Epithelial endometrial cells were isolated on day 13 from nonpregnant (NPr) and pregnant (Pr) ewes and cultured in the presence or absence of conditioned media from 15-day blastocysts (BM) under optimized conditions in the presence of [35S]methionine (S-met). The incorporation of S-met into secreted protein was analyzed, and individual proteins were identified by autoradiography of two-dimensional sodium dodecyl sulfate polyacrylamide gel electrophoresis. Incorporation of S-met into secreted protein was higher (P less than 0.05) for cells from Pr than NPr animals. Secretion by cells from NPr ewes was increased in three of four cases by addition of BM to the culture medium.
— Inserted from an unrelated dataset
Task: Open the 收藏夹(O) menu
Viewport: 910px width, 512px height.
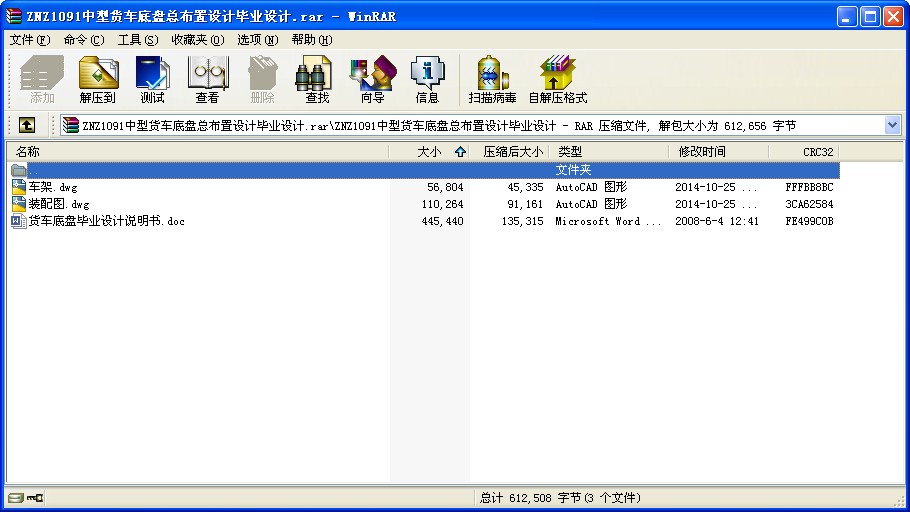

Autoradiography of two-dimensional sodium dodecyl sulfate polyacrylamide gel electrophoresis showed five secreted proteins [mol wt range 74,000-120,000; isoelectric point (pI) less than 6.5] which were either absent from or present in only small amounts in secretions from cells from NPr animals. The proportion of these proteins was greatly increased in secretions from cells from Pr animals. The presence of BM in cultures from NPr ewes enhanced the secretion of these same proteins, this effect being maintained even after heat treatment of the BM. One of these proteins had previously been shown to be maximally induced by the presence of estrogen and progesterone. Three other similarly controlled proteins were also enhanced, though to a lesser extent, by the presence of a blastocyst in vivo but were not stimulated by BM in vitro. It is concluded that endometrial epithelial cells from Pr ewes are metabolically more active than those from ewes on day 13, and the blastocyst and its secretions induce the secretion of several specific proteins by epithelial cells, some of these proteins being the same as those controlled by the combination of estrogen and progesterone.